SOURCE PASSAGE below:

R/findMotifsInPromoterSeqs.R
In ChIPpeakAnno: Batch annotation of the peaks identified from either ChIP-seq, ChIP-chip experiments or any experiments resulted in large number of chromosome ranges

Documented in findMotifsInPromoterSeqs

#' Find occurence of input motifs in the promoter regions of the input gene
#' list
#' 
#' Find occurence of input motifs in the promoter regions of the input gene
#' list
#' 
#' This function outputs the motif occuring locations in the promoter regions
#' of input gene list and input motifs. It also can find paired motifs within
#' specificed gap threshold
#' 
#' @param patternFilePath1 File path containing a list of known motifs.
#' Required
#' @param patternFilePath2 File path containing a motif requried to be in the
#' flanking regions of the motif(s) in the first file, i.e, patternFilePath1.

End of SOURCE PASSAGE.
SOURCE INFORMATION below:

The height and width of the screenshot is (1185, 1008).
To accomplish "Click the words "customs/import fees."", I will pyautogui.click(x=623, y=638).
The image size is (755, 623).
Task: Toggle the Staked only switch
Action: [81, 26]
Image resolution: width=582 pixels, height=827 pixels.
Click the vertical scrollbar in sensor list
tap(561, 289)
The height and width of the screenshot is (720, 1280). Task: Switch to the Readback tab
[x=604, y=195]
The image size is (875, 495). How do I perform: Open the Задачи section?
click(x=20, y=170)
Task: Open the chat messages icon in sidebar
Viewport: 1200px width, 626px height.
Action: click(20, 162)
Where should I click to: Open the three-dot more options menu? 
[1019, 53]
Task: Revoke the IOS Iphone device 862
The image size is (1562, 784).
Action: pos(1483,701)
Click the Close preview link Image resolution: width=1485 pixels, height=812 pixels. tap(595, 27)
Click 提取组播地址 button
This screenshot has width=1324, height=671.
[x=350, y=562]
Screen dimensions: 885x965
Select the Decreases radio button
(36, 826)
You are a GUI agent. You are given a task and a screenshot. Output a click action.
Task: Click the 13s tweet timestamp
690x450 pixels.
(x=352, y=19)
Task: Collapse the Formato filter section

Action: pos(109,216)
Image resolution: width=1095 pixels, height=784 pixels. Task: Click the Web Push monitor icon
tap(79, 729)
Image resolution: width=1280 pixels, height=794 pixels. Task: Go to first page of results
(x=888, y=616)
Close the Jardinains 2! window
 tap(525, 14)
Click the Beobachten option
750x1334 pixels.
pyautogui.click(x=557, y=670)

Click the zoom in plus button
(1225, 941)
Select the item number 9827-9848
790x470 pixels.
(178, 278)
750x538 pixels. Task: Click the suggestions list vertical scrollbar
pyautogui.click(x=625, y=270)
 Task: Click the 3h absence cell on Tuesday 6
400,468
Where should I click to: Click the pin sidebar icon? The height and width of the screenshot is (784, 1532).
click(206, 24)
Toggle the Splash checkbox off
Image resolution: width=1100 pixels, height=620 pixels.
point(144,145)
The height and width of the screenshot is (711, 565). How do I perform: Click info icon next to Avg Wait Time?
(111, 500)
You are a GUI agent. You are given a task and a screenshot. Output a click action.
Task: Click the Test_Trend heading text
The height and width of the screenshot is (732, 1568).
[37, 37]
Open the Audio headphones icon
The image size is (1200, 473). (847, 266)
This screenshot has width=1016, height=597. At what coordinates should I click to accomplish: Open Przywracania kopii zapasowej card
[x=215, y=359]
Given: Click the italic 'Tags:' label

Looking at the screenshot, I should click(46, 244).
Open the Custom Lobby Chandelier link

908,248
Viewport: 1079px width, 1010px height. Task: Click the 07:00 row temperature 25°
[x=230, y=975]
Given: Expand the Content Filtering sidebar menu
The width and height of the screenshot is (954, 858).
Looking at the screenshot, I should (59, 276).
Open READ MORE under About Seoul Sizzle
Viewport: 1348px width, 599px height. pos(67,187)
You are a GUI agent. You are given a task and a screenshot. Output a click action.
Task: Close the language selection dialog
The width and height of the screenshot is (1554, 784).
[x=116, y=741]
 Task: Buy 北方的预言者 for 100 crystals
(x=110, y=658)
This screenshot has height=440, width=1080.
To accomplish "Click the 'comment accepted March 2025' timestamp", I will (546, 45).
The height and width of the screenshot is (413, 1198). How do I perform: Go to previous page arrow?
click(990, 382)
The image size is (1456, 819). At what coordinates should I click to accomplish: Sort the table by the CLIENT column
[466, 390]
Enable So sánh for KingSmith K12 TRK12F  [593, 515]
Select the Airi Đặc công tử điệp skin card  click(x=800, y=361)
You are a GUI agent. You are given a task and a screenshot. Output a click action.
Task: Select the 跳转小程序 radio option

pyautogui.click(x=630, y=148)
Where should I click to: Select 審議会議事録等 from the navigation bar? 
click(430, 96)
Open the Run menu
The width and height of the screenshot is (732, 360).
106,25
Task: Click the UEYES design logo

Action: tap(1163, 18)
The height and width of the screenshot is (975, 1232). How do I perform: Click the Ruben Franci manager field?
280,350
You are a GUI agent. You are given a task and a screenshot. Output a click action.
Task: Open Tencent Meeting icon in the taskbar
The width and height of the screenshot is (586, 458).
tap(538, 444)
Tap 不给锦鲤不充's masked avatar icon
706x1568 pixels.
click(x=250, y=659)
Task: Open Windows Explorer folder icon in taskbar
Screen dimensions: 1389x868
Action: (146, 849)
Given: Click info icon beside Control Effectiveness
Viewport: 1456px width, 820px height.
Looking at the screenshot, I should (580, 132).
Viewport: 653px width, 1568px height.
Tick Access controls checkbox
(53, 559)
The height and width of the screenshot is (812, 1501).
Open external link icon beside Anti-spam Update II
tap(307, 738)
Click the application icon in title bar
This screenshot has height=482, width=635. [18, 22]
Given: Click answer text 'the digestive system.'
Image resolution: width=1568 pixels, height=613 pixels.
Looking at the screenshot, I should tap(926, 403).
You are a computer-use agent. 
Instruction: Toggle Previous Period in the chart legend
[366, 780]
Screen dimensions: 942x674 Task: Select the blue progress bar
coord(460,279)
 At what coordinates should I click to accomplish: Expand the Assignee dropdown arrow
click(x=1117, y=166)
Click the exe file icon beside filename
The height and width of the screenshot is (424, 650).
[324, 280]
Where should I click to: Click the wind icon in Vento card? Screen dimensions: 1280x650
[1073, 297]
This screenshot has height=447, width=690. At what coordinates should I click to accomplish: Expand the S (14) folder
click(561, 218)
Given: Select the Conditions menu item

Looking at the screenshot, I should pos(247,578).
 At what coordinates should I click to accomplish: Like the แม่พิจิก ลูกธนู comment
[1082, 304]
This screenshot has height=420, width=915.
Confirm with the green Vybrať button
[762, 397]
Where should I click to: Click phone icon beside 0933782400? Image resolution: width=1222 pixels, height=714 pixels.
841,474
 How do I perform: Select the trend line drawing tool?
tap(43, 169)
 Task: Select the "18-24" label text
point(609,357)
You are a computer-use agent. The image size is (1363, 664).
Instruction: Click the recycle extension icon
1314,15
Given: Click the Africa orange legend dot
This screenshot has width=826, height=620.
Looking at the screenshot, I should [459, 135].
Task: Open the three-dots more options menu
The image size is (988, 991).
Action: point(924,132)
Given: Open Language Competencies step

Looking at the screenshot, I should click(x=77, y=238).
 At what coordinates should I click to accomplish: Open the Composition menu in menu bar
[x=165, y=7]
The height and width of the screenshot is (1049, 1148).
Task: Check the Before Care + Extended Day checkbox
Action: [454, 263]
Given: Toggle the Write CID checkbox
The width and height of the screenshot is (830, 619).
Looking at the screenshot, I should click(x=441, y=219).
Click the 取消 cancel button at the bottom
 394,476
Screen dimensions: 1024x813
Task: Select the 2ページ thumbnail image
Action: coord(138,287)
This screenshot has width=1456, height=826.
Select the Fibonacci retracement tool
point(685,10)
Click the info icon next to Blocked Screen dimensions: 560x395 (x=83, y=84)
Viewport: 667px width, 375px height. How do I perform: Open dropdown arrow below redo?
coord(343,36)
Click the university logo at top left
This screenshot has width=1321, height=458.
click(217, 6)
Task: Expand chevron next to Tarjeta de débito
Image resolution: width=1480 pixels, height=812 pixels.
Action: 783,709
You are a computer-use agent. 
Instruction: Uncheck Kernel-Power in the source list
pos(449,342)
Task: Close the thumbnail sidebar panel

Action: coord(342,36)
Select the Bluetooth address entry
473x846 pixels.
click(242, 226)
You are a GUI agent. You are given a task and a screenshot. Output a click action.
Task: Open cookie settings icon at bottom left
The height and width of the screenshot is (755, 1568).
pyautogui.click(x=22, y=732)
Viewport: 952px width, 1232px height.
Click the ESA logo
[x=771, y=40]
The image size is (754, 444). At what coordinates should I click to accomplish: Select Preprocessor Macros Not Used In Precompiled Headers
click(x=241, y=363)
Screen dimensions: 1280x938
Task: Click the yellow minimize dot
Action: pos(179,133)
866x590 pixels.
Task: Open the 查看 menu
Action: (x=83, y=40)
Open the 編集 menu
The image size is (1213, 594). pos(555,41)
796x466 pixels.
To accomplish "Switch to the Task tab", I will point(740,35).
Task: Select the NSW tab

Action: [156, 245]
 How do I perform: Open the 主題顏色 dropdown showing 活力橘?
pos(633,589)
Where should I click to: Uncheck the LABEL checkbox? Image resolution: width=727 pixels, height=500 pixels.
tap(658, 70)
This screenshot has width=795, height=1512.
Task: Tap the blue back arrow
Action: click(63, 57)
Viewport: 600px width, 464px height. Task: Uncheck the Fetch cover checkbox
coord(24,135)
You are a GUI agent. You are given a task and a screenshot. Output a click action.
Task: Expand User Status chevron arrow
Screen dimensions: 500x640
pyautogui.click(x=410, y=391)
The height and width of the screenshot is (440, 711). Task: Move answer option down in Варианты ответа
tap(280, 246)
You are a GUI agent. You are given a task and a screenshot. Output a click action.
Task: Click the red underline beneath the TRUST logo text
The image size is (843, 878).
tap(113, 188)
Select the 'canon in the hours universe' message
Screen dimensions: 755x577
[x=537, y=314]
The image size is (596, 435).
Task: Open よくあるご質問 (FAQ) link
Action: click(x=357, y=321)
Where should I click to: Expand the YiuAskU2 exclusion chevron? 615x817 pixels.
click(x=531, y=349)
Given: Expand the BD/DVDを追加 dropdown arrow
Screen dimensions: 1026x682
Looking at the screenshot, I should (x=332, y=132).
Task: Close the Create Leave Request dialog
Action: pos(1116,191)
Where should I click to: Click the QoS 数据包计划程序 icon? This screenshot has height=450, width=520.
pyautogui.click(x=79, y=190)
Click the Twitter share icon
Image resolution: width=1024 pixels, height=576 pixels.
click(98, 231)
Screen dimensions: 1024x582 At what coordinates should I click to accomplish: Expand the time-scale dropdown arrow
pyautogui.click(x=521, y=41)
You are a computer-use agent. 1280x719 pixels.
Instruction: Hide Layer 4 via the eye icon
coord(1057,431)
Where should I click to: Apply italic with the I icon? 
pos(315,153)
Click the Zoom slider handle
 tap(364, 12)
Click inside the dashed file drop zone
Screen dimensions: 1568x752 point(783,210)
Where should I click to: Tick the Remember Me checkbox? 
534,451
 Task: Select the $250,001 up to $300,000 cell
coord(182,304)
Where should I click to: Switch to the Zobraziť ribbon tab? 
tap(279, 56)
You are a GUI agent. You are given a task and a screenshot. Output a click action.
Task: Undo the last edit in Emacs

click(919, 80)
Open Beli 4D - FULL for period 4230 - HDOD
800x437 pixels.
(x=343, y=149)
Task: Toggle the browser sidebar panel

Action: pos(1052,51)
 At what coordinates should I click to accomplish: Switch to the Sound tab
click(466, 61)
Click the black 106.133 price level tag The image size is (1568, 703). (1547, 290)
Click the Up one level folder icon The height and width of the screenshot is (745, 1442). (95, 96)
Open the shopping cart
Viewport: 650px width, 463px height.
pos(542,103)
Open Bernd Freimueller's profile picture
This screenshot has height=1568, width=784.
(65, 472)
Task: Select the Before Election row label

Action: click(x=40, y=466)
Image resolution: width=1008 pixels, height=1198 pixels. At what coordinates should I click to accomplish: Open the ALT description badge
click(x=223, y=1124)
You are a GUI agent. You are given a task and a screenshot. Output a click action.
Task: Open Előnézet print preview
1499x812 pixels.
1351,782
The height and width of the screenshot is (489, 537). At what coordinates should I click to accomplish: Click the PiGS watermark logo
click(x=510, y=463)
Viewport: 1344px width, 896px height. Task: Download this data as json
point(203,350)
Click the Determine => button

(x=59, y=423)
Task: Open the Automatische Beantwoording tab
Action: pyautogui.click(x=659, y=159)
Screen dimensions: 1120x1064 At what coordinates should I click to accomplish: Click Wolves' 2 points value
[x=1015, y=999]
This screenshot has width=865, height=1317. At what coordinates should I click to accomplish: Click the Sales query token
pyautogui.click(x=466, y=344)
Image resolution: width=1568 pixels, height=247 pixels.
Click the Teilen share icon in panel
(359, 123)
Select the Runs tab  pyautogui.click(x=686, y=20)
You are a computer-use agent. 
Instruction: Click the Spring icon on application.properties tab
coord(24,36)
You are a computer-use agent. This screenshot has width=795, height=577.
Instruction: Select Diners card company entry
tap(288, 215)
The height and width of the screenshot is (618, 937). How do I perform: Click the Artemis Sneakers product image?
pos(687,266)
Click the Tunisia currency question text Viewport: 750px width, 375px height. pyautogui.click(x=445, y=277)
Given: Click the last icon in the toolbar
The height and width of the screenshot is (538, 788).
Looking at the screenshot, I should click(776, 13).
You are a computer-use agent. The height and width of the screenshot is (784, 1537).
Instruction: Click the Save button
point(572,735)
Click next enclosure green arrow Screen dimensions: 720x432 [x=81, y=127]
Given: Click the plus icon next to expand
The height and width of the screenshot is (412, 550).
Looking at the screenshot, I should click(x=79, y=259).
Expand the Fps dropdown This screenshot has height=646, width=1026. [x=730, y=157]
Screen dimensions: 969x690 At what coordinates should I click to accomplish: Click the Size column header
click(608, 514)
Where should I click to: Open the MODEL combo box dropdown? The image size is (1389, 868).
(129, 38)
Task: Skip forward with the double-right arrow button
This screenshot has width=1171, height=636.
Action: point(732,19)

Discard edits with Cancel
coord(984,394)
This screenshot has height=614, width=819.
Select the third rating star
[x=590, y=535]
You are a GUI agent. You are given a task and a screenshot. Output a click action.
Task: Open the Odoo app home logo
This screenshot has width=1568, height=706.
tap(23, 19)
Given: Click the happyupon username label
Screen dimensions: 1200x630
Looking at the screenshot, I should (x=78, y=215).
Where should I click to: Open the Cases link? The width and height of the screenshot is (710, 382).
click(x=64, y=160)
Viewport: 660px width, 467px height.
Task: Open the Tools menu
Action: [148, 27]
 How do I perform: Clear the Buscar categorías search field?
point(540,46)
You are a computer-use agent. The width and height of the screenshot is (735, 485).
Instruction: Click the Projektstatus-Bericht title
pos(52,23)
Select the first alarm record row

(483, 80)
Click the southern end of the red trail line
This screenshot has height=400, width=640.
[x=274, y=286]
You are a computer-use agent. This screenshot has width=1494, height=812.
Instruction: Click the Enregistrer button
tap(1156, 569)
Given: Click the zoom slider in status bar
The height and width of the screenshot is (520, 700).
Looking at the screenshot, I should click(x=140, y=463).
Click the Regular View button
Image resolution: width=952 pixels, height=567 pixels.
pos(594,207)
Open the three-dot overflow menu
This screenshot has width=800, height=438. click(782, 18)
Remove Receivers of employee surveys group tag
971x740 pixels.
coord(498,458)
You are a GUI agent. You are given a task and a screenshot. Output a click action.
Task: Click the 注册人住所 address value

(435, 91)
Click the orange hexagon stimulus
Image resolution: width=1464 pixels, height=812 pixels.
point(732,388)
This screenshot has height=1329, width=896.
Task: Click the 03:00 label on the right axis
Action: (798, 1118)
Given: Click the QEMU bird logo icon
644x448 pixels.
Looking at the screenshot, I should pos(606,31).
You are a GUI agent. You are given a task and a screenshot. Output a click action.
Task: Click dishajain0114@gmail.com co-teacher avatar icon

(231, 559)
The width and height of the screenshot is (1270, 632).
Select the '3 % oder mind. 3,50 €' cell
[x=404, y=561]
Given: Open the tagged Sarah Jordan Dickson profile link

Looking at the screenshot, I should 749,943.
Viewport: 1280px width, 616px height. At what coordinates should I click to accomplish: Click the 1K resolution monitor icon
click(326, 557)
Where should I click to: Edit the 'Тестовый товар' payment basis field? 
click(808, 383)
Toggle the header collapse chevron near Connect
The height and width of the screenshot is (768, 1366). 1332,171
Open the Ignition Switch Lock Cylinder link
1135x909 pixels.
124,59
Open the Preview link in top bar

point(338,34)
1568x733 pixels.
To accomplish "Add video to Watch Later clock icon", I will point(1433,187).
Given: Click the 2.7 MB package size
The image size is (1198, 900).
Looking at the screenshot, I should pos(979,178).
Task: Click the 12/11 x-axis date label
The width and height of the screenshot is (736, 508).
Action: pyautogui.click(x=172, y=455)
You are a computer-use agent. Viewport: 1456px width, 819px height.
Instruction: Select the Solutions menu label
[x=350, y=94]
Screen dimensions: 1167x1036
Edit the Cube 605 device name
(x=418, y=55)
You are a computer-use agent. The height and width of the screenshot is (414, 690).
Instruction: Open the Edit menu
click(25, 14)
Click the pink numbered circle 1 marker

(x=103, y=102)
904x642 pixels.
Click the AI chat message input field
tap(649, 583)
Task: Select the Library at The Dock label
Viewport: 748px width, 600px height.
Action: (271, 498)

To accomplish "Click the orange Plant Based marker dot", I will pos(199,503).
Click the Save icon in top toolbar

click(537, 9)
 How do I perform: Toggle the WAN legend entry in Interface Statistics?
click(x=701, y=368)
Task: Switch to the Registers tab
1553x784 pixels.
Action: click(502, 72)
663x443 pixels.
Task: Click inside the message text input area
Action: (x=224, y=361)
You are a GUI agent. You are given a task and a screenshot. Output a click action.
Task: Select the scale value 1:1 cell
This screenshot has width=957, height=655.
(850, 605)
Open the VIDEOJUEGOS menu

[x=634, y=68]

End of SOURCE INFORMATION.

**PROMPT 1**
Quote the findMotifsInPromoterSeqs source, everything from "Documented in findMotifsInPromoterSeqs" down to "of known motifs.".
**PROMPT 2**
List the package name, the function name and every parameter name that appear in the findMotifsInPromoterSeqs source.
**PROMPT 3**
Proceed with the findMotifsInPromoterSeqs source from the point where it stops.
The data play no part in this.

**YOUR RESPONSE 1**
Documented in findMotifsInPromoterSeqs

#' Find occurence of input motifs in the promoter regions of the input gene
#' list
#' 
#' Find occurence of input motifs in the promoter regions of the input gene
#' list
#' 
#' This function outputs the motif occuring locations in the promoter regions
#' of input gene list and input motifs. It also can find paired motifs within
#' specificed gap threshold
#' 
#' @param patternFilePath1 File path containing a list of known motifs.

**YOUR RESPONSE 2**
ChIPpeakAnno, findMotifsInPromoterSeqs, patternFilePath1, patternFilePath2

**YOUR RESPONSE 3**
#' Requried if findPairedMotif is set to TRUE
#' @param BSgenomeName A BSgenome object. For a list of existing Bsgenomes,
#' please refer use the function available.genomes in BSgenome package. For
#' example,BSgenome.Hsapiens.UCSC.hg38 is for hg38, BSgenome.Hsapiens.UCSC.hg19
#' is for hg19, BSgenome.Mmusculus.UCSC.mm10 is for mm10,
#' BSgenome.Celegans.UCSC.ce6 is for ce6 BSgenome.Rnorvegicus.UCSC.rn5 is for
#' rn5, BSgenome.Drerio.UCSC.danRer7 is for Zv9, and
#' BSgenome.Dmelanogaster.UCSC.dm3 is for dm3. Required
#' @param findPairedMotif Find motifs in paired configuration only or not.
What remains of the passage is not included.